Negotiations at a summit later this week will revolve around the question of “how European is Ukraine”?  It sounds a bit academic, since anyone looking at a map can see that Ukraine is a European country.  But negotiations at the Eastern Partnership Summit on 29-30 September will revolve around the question not of geography but of values and actual changes on the ground.

The values in question are those in Article 2 of the EU Treaty, to which I also referred in another recent blog.  Article 2 in turn is referred to in Article 49 of the EU Treaty, which states that: “Any European state which respects the values referred to in Article 2 and is committed to promoting them may apply to become a member of the Union.”

In the run-up to the Eastern Partnership Summit, there has been a debate about whether Ukraine and some other countries of the Eastern Partnership which aspire to EU membership should receive a “membership perspective”.  A membership perspective means the EU saying that a particular country should, one day, definitely become a member of the European Union.  This is a difficult issue: naturally, countries keen to join the EU want a membership perspective as soon as possible; equally naturally, the member states of the European Union as a whole want to make sure that they are ready themselves to cope with any future expansion of the Union and that the aspirant countries themselves fully meet the conditions required – including both political and economic requirements.  A likely outcome for the forthcoming Summit is that the declaration which concludes the Summit will include language on membership which moves closer to what aspirant countries want, without quite giving them as much as they would like.  Such compromises are often the way with European Union negotiations, either between the member states or between the EU as a whole and third parties.
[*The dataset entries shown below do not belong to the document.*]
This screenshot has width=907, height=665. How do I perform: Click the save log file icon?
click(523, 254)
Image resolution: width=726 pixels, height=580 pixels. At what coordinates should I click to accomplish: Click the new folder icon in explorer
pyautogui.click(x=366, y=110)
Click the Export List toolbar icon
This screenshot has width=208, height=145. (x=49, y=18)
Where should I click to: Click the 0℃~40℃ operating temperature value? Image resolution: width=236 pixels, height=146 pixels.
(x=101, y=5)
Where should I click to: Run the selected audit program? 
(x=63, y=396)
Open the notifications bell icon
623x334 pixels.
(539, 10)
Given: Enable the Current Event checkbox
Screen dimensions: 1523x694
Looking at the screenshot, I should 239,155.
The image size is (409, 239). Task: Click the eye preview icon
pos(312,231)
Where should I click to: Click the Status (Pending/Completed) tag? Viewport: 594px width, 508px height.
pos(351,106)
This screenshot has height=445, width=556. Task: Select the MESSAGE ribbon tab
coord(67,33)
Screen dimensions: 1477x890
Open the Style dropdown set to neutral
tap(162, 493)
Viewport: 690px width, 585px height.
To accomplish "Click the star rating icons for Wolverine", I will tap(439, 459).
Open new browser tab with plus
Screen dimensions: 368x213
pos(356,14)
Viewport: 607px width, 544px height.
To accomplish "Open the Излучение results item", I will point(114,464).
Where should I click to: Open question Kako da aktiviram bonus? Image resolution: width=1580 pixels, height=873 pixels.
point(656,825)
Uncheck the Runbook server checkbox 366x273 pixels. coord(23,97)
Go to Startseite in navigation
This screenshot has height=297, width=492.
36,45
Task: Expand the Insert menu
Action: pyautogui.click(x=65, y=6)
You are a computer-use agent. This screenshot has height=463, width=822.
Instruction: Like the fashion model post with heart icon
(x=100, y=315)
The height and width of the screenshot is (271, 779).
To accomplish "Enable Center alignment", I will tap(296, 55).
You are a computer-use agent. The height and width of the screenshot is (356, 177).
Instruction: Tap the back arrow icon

The key point is that aspirant member states should not become too concerned about this.  Negotiations on membership always take time.  In the medium term, the best way to drive forward integration is to create facts on the ground by delivering actual reform and, ideally, economic growth.  I was struck by the comment by the Turkish Minister for Europe at the Yalta European Strategy conference that “Turkey has followed the dieting advice of the EU and has become fit and healthy.  Ukraine should do the same, even if the dietician personally has become rather stout and has a few clogged arteries”.  This seems good advice.  It may be that Ukraine and those other Eastern Partnership countries keen to join the EU may not secure this week quite the language they want, but they will receive a clear, balanced message: we see you as part of Europe, but there is still a lot of work to do – on both sides – for you to join the EU.   You can continue to drive forward integration by maintaining economic reforms, ensuring consistency with Article 2, and concluding negotiations on the Association Agreement and the DCFTA.  All those things will also make the Ukrainian economy fitter and more healthy.